Would you return the listing exactly as written, apart from its pictures?
Top of Input data
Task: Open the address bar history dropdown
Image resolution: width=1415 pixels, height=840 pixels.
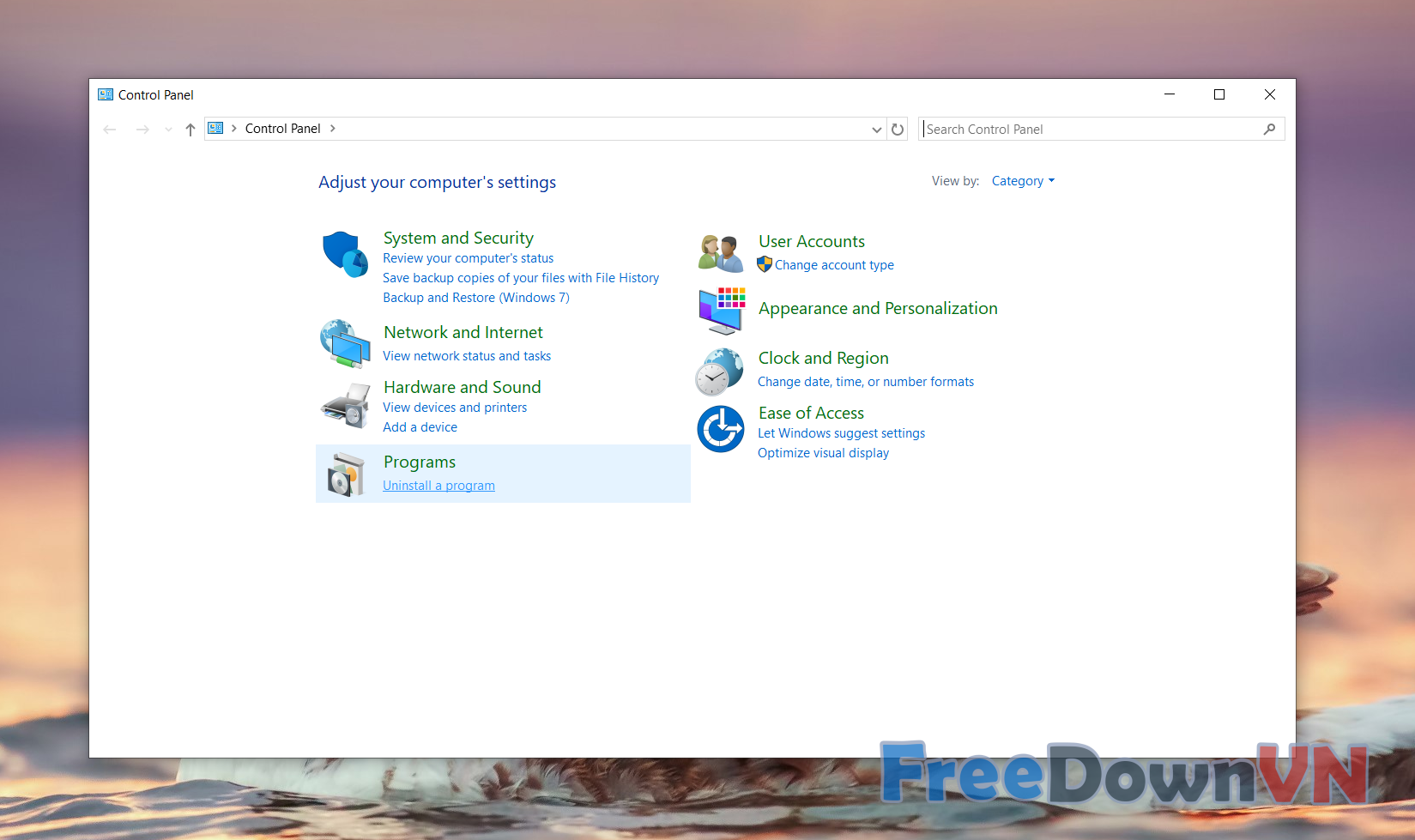Action: point(876,130)
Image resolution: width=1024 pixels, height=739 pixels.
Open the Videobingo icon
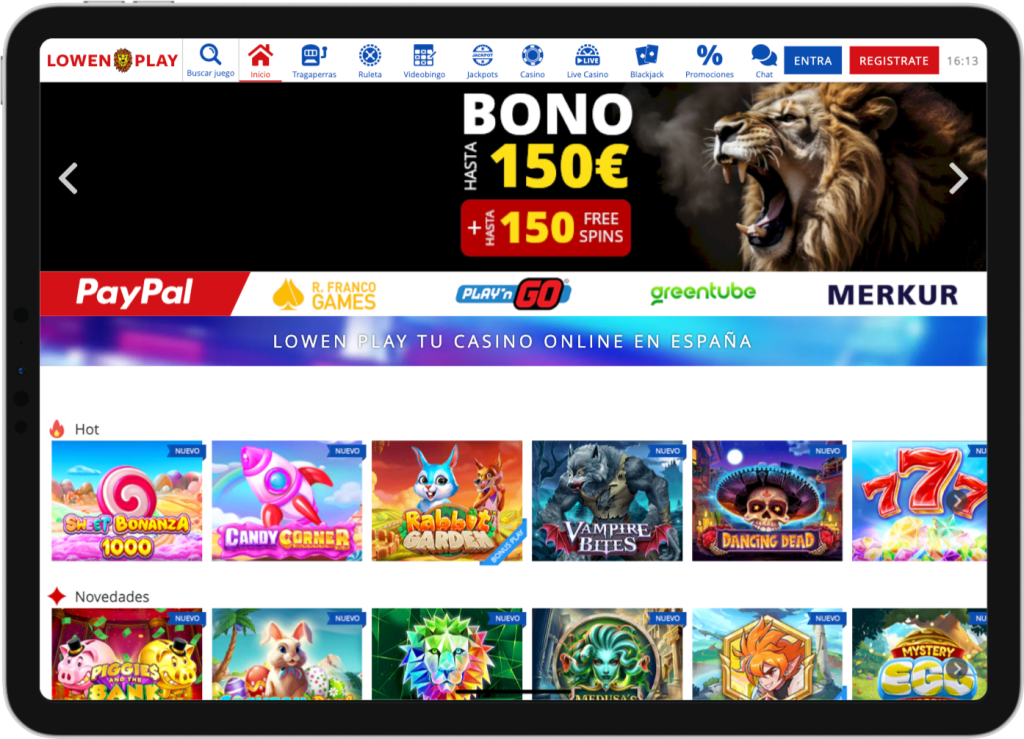[x=424, y=55]
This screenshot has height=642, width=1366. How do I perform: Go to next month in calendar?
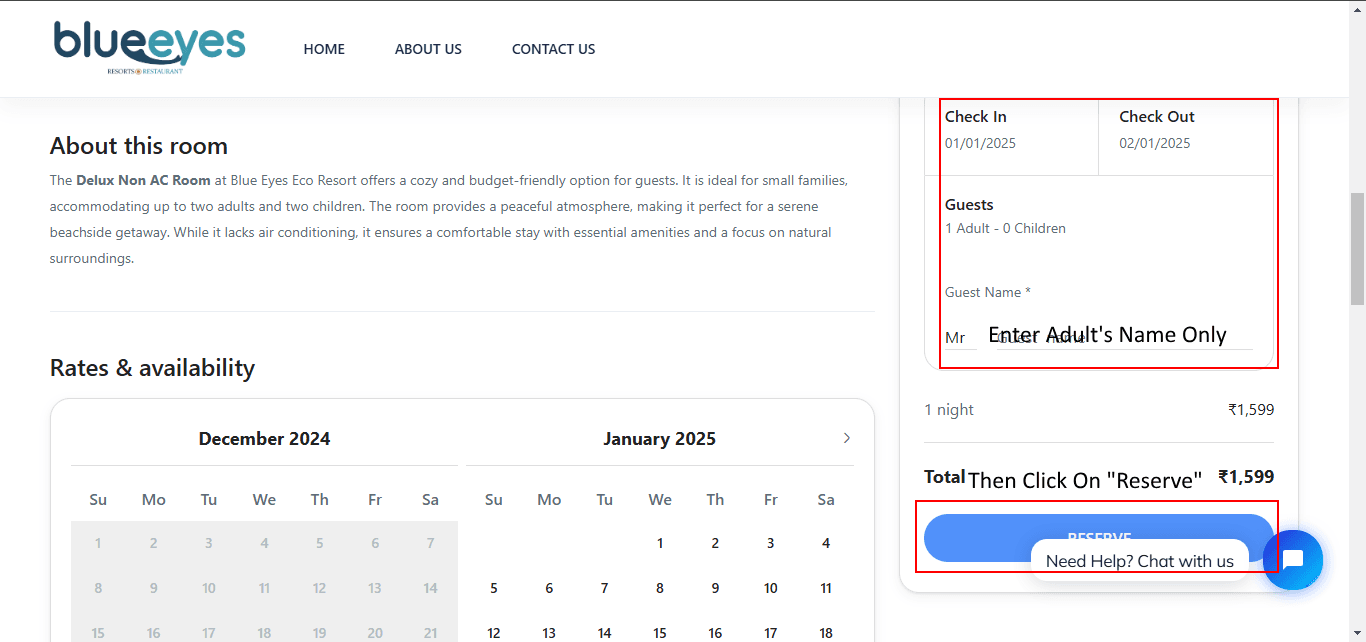[846, 438]
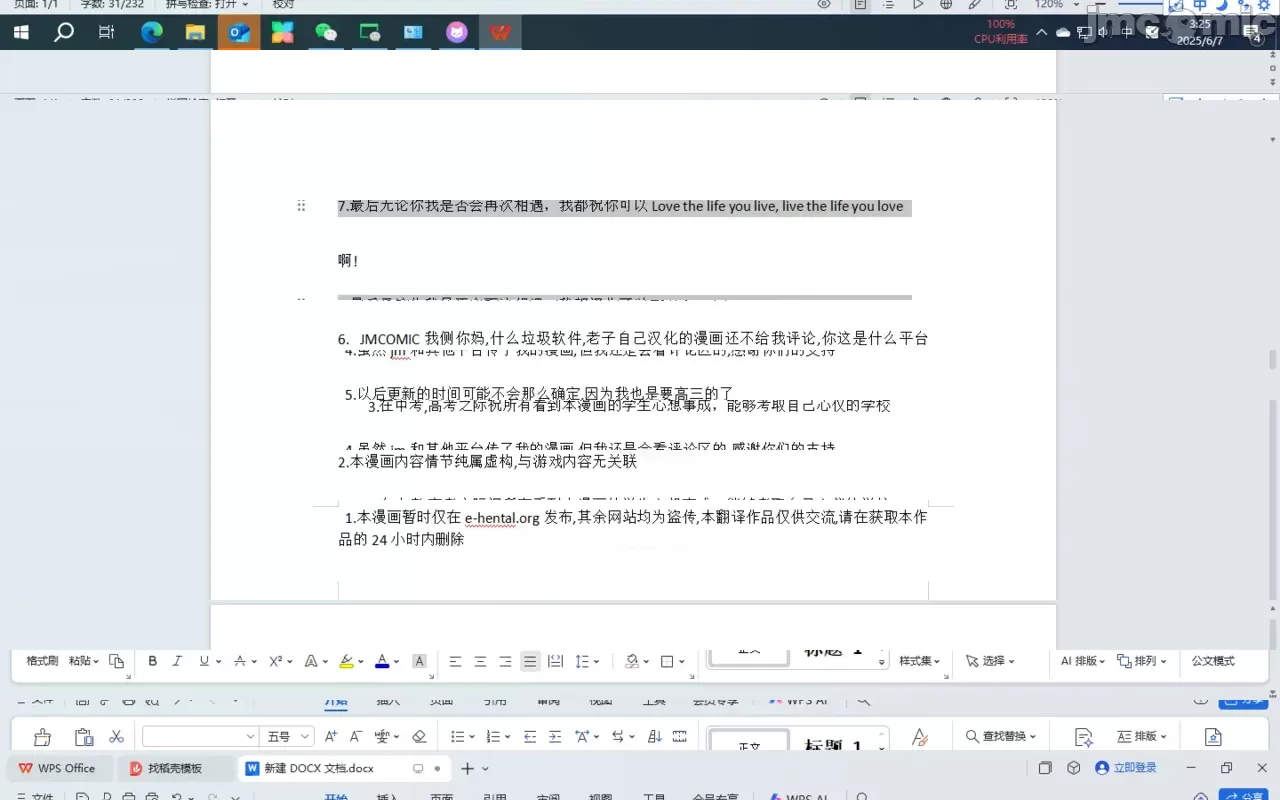
Task: Toggle bold formatting in the ribbon
Action: [x=153, y=661]
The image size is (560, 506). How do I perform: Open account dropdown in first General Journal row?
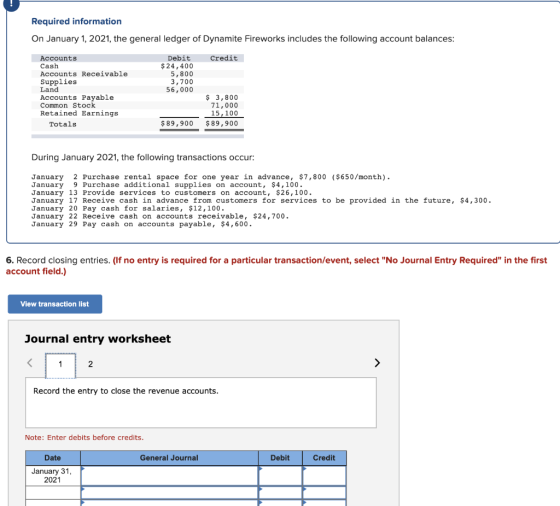(170, 475)
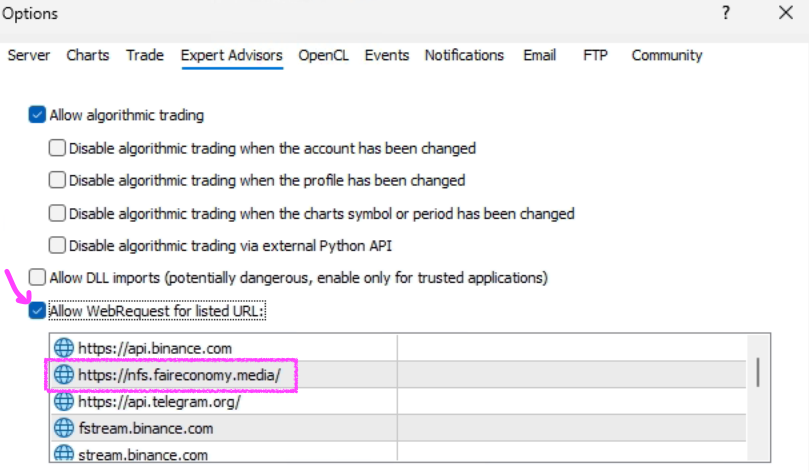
Bottom of Input data
--- Task output ---
Task: Open the address bar history dropdown
Image resolution: width=1415 pixels, height=840 pixels.
Action: point(876,130)
Image resolution: width=1024 pixels, height=739 pixels.
Open the Videobingo icon
[x=424, y=55]
This screenshot has height=642, width=1366. How do I perform: Go to next month in calendar?
[846, 438]
Task: Toggle bold formatting in the ribbon
Action: [x=153, y=661]
The image size is (560, 506). How do I perform: Open account dropdown in first General Journal row?
(170, 475)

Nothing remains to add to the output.